Re: Data model for websites
From: Kenneth Downs <firstinit.lastname_at_lastnameplusfam.net>
Date: Sun, 17 Oct 2004 09:19:55 -0400
Message-ID: <shrtkc.mkd.ln_at_mercury.downsfam.net>
Date: Sun, 17 Oct 2004 09:19:55 -0400
Message-ID: <shrtkc.mkd.ln_at_mercury.downsfam.net>
Fernando Rodríguez wrote:
> HI,
>
> I'm writing a webcrawler to analyse the structure of websites. What would
> be the best data model to represent the net of interlinked pages in a
> relational database?
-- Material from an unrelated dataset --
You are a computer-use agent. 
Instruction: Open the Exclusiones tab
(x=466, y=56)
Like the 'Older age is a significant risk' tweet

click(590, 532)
O:-)
>
> I would need to quickly retrieve the links from a given page as well as
> the links to a given page.
>
> Thanks
Have never thought about this before, but seems at its core you'd have a simple cross-reference of pages, something like:
create table links (
page_from varchar(100),
page_to varchar(100)
)
As you crawl the site, you create entries. Filtering on page_from or page_to should be self explanatory.
I used varchar(100) to allow for big complete urls, though it may be better to shorten them.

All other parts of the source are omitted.